Emerging growth company ☐
If an emerging growth company, indicate by check mark if the registrant has elected not to use the extended transition period for complying with any new or revised financial accounting standards provided pursuant to Section 13(a) of the Exchange Act. ☐
On May 13, 2020, the Company and Wells Fargo Bank, National Association, as trustee (the “Trustee”) entered into a second supplemental indenture to the Base Indenture (the “Second Supplemental Indenture,” and the together with the Base Indenture, the “Indenture”), providing for the issuance of $500,000,000 aggregate principal amount of its 3.625% Senior Notes due 2050 (the “Securities”). The Securities, which were offered and sold pursuant to an Underwriting Agreement (the “Underwriting Agreement”) by and among the Company and BofA Securities, Inc. and Morgan Stanley & Co, LLC as representatives of the underwriters named therein, are registered pursuant to the Company’s shelf registration statement on Form S-3 (File No. 333-237408), filed on March 26, 2020.

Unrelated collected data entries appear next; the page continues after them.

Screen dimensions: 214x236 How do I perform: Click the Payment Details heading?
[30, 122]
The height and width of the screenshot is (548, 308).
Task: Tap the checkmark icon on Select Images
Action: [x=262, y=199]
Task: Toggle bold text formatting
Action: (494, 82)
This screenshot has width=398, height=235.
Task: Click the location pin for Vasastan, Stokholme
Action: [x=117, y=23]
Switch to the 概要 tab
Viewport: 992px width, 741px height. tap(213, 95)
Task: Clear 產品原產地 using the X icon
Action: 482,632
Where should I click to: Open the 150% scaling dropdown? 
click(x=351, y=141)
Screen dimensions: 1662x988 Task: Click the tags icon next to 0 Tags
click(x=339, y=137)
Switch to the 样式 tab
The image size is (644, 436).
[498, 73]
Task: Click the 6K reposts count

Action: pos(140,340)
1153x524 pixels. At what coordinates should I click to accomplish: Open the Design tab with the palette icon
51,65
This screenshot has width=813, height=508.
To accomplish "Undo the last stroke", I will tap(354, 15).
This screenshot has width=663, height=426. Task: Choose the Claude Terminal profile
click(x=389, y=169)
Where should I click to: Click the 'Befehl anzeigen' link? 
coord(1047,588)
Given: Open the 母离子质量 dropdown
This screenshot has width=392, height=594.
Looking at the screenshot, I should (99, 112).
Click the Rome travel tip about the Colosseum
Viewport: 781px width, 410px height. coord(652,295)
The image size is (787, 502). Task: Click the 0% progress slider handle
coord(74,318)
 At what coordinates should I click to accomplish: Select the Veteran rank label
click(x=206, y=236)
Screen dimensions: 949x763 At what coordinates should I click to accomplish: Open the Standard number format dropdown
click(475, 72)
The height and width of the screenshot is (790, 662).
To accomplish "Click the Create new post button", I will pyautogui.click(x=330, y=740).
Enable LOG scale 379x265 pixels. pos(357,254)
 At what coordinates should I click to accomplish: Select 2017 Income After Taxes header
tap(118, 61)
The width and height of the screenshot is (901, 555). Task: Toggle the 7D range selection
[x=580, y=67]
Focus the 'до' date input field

The Securities bear interest at 3.625% per annum and will mature on May 15, 2050. Interest on the Securities is payable on May 15 and November 15 of each year beginning November 15, 2020. At any time and from time to time prior to November 15, 2049, the Company may redeem the Securities, in whole or in part, at a “make-whole” redemption price as described in the Indenture. At any time and from time to time on or after November 15, 2049, the Company may redeem some or all of the Securities at a redemption price equal to 100% of the principal amount of the Securities to be redeemed as described in the Indenture.
The Indenture contains certain restrictions, including a limitation that restricts the Company’s ability and the ability of its subsidiaries to incur liens and enter into sale and leaseback transactions. The Indenture also restricts the ability of the Company to consolidate, merge or transfer all or substantially all of their assets, and requires the Company to offer to repurchase the notes of either series upon certain change of control events.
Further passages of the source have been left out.